PARIS — Meet Yummy — the young urban male who is poised to fuel the luxury goods sector for years to come.
So says a report from investment firm HSBC released today. It argues that luxury consumers are getting consistently younger, with blogs and social media driving brand visibility and providing a better customer experience.
HSBC cites a survey published by Bocconi University, that predicts that by 2019 the majority of luxury clients will be between 25 and 30 years old.
This is particularly true in China, where consumers of premium goods are 14 to 25 years younger than their European and American counterparts, respectively. Other emerging markets — including Brazil, Indonesia, Vietnam and African countries, most notably Ghana and Nigeria — boast similar demographics to China.
Contrary to stereotypes, HSBC argues that younger clients are also more demanding and have higher expectations. “It’s not so much a question of consumer loyalty, but more one of brand innovation,” says the study, written by Erwan Rambourg, Antoine Belge and Cathy Chao, adding that this is the reason why “luxury goods companies cannot ignore digitalization.”
To wit: In 2013, Millennials (aged 18 to 31) in the U.S. spent an average of 52.7 hours a week online, while U.S. Baby Boomers (aged 49 to 67) stayed connected for 35.7 hours a week.
Meanwhile, in China, 16 percent of the population was officially using the Internet in 2007, versus 44 percent in 2013. While shopping online, 40 percent of them indicated in 2012 that they were interested in luxury purchases, a sharp increase from 22 percent in the year-ago period, which coincided with a quick increase of brand recognition and knowledge, according to HSBC.
Urbanization is an equally strong force. “As a consequence…the swelling middle class will quickly become more sophisticated which will lead to changes in their consumption. This phenomenon will benefit luxury brands as they are often used as a way of displaying social status,” say the analysts.
HSBC estimates that Russia’s middle class will account for 40 percent of the population by 2015, versus 70 percent by 2030, which is also the figure they project for China. India, Brazil, Turkey, the Philippines and Egypt are expected to experience similar growth.

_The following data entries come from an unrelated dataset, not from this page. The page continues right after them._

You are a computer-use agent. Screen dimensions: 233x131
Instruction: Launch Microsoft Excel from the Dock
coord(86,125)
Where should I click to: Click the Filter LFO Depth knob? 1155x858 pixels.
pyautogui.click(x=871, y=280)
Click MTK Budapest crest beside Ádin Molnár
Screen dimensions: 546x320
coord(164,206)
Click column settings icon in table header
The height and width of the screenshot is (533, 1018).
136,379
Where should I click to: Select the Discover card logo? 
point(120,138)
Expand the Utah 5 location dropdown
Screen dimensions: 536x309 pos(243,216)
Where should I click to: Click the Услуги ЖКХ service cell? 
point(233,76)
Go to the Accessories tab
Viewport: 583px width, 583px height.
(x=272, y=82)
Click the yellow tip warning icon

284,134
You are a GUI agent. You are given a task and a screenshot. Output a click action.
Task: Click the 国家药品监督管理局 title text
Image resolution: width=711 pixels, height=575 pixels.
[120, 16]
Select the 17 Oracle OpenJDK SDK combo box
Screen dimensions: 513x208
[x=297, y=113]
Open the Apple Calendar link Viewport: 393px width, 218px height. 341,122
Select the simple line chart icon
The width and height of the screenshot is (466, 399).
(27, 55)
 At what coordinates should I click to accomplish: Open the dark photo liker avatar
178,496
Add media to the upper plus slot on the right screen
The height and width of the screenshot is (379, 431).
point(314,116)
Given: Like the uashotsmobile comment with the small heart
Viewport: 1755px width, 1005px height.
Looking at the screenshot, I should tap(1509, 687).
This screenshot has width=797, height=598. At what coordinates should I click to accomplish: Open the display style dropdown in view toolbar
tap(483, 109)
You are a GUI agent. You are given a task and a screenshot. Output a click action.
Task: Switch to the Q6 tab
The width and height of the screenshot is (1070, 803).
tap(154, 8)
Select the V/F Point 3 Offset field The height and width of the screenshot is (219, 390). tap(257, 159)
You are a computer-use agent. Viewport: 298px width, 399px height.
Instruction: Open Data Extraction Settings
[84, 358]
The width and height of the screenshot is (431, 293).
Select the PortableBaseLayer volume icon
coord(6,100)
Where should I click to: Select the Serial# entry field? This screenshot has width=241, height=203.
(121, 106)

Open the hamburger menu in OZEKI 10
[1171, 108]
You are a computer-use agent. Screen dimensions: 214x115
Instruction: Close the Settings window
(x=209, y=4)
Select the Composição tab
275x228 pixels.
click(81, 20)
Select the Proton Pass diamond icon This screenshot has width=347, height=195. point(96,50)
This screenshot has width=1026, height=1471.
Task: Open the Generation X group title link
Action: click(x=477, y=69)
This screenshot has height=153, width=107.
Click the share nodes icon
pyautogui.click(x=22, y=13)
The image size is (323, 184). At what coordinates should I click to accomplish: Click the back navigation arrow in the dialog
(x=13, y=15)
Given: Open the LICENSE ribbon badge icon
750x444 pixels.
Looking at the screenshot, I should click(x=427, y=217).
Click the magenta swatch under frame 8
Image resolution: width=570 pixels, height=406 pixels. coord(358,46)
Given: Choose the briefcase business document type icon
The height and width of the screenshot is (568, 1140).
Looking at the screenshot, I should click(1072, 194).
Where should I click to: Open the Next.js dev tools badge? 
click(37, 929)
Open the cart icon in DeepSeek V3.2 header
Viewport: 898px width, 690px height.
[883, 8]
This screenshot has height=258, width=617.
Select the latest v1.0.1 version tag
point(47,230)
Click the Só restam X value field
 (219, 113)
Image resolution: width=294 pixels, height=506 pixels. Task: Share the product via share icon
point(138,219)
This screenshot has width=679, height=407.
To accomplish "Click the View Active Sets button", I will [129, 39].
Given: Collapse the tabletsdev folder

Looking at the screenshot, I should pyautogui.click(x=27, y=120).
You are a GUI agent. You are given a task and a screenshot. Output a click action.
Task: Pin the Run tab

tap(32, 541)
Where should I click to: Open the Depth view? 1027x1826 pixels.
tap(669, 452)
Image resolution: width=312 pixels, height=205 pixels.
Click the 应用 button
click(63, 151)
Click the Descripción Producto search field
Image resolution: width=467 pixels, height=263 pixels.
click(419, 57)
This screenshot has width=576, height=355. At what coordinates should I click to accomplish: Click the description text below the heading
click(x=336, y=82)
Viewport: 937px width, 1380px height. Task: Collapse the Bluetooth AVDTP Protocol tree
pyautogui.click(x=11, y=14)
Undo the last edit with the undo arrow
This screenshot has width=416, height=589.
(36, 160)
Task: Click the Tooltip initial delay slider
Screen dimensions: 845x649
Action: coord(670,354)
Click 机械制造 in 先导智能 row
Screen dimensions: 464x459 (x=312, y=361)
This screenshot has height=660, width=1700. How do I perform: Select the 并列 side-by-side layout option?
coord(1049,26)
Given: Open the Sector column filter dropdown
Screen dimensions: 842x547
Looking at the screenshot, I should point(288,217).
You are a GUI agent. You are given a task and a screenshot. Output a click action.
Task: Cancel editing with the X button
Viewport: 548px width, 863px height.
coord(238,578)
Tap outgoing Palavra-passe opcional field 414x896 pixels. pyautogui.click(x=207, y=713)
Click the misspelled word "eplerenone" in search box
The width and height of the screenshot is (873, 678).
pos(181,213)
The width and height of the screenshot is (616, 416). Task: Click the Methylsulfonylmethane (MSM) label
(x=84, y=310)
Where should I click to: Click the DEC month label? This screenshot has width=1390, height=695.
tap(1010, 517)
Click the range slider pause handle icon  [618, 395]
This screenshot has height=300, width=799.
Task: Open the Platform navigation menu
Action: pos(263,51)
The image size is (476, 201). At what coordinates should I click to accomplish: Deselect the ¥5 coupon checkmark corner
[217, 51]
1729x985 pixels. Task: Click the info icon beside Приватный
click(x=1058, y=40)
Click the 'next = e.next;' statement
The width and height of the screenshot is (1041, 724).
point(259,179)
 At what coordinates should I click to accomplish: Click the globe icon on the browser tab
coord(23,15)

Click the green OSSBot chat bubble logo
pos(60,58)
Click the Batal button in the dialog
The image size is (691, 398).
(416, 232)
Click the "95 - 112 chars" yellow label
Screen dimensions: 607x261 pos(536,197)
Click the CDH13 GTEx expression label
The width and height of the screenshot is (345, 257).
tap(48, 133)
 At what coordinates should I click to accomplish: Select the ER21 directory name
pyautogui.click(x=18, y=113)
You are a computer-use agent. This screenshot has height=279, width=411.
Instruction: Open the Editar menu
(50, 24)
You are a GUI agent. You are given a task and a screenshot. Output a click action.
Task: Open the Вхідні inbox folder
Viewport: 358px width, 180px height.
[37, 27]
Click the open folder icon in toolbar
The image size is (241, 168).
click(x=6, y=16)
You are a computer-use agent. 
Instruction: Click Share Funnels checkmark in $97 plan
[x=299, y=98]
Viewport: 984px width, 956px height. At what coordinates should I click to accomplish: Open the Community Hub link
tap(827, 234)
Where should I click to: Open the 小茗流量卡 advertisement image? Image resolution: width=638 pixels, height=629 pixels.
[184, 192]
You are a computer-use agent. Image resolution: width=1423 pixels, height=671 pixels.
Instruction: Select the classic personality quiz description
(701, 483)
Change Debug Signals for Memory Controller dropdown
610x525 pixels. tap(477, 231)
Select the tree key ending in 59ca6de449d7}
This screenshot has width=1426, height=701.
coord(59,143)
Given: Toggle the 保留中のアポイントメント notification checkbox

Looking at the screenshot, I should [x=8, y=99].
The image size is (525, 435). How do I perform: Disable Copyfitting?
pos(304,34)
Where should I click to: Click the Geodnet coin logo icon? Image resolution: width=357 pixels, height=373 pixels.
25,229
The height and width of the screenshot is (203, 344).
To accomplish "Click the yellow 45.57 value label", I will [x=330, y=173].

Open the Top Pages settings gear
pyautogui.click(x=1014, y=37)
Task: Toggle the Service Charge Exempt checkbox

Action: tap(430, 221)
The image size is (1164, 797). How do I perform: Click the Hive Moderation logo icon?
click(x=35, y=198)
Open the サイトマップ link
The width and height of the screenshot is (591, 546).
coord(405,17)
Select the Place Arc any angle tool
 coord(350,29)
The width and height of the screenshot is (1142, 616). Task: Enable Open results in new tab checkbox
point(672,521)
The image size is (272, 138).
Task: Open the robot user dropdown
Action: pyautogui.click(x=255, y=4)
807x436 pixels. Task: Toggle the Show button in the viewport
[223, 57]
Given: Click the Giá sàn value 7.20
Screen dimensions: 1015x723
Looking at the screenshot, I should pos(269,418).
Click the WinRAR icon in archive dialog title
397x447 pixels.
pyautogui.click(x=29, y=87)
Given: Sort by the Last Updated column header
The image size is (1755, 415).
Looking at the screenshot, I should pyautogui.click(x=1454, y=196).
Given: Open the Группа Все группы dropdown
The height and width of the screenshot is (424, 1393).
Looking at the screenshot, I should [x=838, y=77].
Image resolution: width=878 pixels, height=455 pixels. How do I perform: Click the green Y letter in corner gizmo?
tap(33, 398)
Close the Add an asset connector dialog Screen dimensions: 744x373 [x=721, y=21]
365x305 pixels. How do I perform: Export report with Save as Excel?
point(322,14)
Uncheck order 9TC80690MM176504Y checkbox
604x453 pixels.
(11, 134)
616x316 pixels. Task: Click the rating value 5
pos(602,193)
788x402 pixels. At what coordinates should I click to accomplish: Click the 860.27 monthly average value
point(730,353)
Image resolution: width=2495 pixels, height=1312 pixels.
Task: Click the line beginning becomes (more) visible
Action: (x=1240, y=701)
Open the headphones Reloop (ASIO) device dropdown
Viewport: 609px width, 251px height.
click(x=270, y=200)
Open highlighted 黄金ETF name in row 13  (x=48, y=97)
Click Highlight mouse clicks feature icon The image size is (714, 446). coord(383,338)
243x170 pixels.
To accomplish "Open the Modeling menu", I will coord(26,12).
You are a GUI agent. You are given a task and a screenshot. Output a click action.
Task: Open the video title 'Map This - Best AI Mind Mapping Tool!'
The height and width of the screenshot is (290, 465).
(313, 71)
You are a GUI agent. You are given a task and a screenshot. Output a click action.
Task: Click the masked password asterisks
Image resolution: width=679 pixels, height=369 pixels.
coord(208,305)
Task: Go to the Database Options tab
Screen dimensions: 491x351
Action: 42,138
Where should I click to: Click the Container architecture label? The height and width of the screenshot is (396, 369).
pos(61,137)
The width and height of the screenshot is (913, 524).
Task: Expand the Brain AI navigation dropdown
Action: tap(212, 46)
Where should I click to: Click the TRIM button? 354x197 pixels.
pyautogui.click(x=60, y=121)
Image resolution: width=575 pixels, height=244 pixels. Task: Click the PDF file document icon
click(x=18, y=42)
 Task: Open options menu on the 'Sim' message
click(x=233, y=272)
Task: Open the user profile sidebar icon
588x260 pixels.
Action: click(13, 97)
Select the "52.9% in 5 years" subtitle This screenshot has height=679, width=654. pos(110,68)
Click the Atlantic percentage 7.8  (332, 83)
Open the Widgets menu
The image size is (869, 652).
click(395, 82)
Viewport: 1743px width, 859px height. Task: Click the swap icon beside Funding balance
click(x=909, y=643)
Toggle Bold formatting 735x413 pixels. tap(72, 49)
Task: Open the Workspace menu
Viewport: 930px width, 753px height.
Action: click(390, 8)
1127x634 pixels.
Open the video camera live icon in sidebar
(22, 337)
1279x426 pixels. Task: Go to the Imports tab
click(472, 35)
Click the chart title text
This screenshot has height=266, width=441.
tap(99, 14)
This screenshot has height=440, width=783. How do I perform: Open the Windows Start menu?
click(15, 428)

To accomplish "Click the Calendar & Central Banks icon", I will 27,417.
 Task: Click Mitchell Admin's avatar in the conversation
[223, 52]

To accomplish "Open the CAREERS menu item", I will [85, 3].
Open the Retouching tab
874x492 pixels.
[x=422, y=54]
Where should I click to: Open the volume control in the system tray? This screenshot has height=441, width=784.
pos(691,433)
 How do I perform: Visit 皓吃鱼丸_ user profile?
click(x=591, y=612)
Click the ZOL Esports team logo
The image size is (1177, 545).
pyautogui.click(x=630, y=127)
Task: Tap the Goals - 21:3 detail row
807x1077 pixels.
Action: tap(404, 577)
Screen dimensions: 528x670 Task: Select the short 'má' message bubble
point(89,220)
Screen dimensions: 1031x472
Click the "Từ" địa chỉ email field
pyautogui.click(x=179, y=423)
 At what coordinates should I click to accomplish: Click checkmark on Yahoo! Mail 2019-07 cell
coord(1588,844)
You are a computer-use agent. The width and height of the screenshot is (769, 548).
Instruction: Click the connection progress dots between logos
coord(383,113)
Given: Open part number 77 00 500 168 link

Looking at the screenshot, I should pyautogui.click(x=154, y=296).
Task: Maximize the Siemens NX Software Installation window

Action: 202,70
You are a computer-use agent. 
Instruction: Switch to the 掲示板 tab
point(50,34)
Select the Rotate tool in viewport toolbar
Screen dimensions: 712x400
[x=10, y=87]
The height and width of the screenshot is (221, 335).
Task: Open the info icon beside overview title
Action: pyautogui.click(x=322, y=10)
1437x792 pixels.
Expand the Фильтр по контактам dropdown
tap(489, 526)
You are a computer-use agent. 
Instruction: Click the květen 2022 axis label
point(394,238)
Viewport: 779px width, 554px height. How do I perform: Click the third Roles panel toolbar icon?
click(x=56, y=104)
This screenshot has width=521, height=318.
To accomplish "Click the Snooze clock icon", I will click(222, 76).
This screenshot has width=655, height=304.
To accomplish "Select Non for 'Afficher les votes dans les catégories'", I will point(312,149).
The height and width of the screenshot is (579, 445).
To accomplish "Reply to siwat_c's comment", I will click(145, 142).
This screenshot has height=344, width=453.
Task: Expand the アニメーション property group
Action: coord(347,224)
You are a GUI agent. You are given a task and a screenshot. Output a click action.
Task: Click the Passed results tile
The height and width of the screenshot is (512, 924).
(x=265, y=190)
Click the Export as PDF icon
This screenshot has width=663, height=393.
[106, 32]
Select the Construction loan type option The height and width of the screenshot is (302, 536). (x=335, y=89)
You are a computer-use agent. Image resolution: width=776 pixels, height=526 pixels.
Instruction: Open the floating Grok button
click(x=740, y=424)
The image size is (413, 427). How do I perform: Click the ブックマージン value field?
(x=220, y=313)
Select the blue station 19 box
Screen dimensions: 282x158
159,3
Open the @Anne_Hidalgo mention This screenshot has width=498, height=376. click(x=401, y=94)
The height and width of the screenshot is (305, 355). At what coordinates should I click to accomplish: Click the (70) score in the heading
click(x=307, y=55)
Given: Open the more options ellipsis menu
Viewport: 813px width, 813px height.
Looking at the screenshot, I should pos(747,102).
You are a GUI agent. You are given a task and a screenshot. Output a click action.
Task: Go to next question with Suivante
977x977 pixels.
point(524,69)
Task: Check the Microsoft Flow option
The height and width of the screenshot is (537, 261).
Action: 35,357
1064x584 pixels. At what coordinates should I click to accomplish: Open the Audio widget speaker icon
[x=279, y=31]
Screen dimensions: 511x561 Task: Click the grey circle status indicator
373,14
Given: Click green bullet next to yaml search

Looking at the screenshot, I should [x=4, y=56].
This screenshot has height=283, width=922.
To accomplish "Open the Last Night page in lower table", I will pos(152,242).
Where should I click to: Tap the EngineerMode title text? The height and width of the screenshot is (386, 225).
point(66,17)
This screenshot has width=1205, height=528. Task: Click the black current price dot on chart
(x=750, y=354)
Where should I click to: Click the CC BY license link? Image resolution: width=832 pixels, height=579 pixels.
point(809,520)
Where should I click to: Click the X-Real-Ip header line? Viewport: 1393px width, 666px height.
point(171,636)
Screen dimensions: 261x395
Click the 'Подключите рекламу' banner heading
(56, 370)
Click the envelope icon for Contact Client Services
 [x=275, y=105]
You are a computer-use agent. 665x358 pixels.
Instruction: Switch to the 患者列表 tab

Interestingly these young urbanites, keen on premium goods, are predominantly male.
An exception is China, where the study has observed a reverse trend. According to a Bain report, 90 percent of all luxury purchases in 1995 were made by men. Today, following greater financial independence of women, female customers account for 50 percent of luxury spending in China.
This is no surprise, as Forbes credits China with having the largest number of self-made billionaire women, with half of the senior management positions resting in female hands. In comparison, the global average stands at 24 percent, according to a study conducted by Grant Thornton.
Elsewhere, men are setting the tone. “Whether it is cosmetics, outdoor sports, fashion or accessories, male purchases have really started to impact overall growth rates,” the study notes.
At Burberry, for example, men’s wear accounted “for more than half of the growth in mainline store revenue” in its fiscal year 2012-13, while “retail sales of men’s tailoring grew by nearly 70 percent in the same period.”
HSBC analysts argue, however, that it will be a challenge for luxury brands, especially the established ones such as Ermenegildo Zegna, Corneliani and Canali to hold up against younger, newer rivals, citing a growing need “to develop a more diversified product offer.”